Broadcast ITV: The What, The How, The Why


It's safe to say that no one within the U.S. cable geography is more vexed by churn than the smaller operators — those focused on the wide, green swaths of the nation that aren't particularly urban.

Squeezed for capital, these often independently-owned companies are as helpless to the rich lures of DirecTV Inc. and EchoStar Communications Corp. as small, independently-owned retail stores were when Wal-Mart Stores Inc. pulled into town about 12 or so years ago, with its big, easy parking and bulk-based discounts.

Wal-Mart's mantra — "more for less" — runs parallel to the battle cries of the two direct broadcast satellite providers. Recent promotions by both DirecTV and EchoStar practically gave away the digital set-tops (which cost upwards of $200 to produce), and dropped monthly subscription fees as low as $9 per month for more than 100 digital channels.

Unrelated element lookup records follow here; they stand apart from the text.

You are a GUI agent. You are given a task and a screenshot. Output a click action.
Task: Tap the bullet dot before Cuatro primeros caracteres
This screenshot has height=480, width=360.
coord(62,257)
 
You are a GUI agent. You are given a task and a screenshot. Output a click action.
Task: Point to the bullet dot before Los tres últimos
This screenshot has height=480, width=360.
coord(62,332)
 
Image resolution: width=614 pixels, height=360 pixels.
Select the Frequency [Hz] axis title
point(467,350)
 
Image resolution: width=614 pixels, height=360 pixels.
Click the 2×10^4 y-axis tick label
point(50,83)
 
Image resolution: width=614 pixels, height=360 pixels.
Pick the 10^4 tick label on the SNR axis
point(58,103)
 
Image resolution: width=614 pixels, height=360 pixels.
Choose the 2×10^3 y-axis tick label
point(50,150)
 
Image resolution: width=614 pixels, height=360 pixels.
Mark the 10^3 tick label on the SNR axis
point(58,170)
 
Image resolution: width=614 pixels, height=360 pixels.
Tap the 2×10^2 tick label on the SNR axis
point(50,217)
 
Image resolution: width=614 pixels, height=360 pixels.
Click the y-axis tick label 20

"More for less" immediately and unpleasantly transforms the public perception of small, local cable providers into "less for more."

It used to be that "more" meant more channels, in terms of competing video offers. Small cable operators kept stride by scraping up enough cash to buy digital set-tops and digital programming — the latter, in most cases, from AT&T Broadband's Headend in the Sky (HITS) service.

Today's "more" from the satellite duo means scores of interactive features, on-demand television (albeit without local broadcasters, in many cases), and a continued downward shove on equipment prices and monthly subscription fees.

Clearly, it's not easy being a small cable operator right now.

But there's a bright spot on the horizon for cable's petite siblings. It goes by two monikers — "broadcast interactive TV" or "basic interactive" — and is envisioned as a cost-free add-on to existing digital-TV services.

Happily, it doesn't require extra equipment, or two-way plant, at the system.

Broadcast ITV is a far cry from personal video recorders and on-demand TV. But it's a far cry from nothing, too.

Broadcast ITV means pushing a button on the remote to play solitaire, or other such games. It means pushing the button to read text-based news articles on a wide range of topics, or to view extra information bound into participating TV networks — or what technologists and ITV aficionados call "virtual channels."

All of it happens translucently, atop the TV show in progress.

As the name implies, broadcast ITV involves injecting interactive applications from servers into MPEG-2 (Moving Picture Expert Group) digital broadcast streams at the satellite uplink. Again — in most cases that affect small operators — this happens at the HITS facility in Littleton, Colo. Specifically, the services are spliced into the transportation portion of the MPEG-2 video compression standard. From there, they move much like any other digital video channel, up to the satellite, and down to recipient cable headends for dispersal to digital set-tops.

To get broadcast ITV, when it is available, HITS is publicly working with Liberate Technologies Inc. for a possible launch before year-end; OpenTV Corp. is also wrangling, and Canal U.S. Plus Technologies is technologically outfitted to participate as well. Small operators will need to do one thing: Download the core of the new apps into existing digital boxes.

The thought of a global download brings to mind the words of former Cox Communications Inc. CTO Alex Best: "Every time somebody tells me it's just a software download, my knees knock." A global download is cost-free, but requires vigilant advance planning and testing to assure it doesn't inadvertently addle existing services.

After the core broadcast ITV applications are safely ensconced in the digital boxes, any "refresher" content just keeps getting sent, like a broadcast. New stuff replaces old stuff in the broadcast queue.

Tactically, it means that only the application sits in the box. When a subscriber clicks, the box displays what it can of the desired content, and opens the gate on the continuous broadcast stream to accept the associated content.

Say it's a news ticker. What shows first is the headline. Clicking on it invokes a slight delay, as the box locates the packet headers of the desired info — the addressing information, typically sent in the out-of-band broadcast stream — and links it to the visible headline.

To work properly, broadcast ITV requires applications that are written extremely tight — skeletal, really, more than svelte. While a PC-based operating system, like Microsoft Windows, typically maneuvers in double-digit megabytes of computer memory, the applications of broadcast ITV won't get a roomy welcome.

In many cases, ITV applications must be measured in kilobytes. That's because there just isn't enough memory or processing muscle in today's installed digital boxes to do much more: The Motorola DCT-2000, for example, contains about 4 megabytes of total memory.

Getting to broadcast ITV should give smaller operators a few tools to fend off subscriber churn to DBS — to shed its "less for more" wrappings, and get closer to "more for less." It'll take some doing, and it's wise to keep Best's observations close at hand during field changes. Of course, getting to an affordable set-top that contains enough processing muscle and memory to compete more vigorously is better.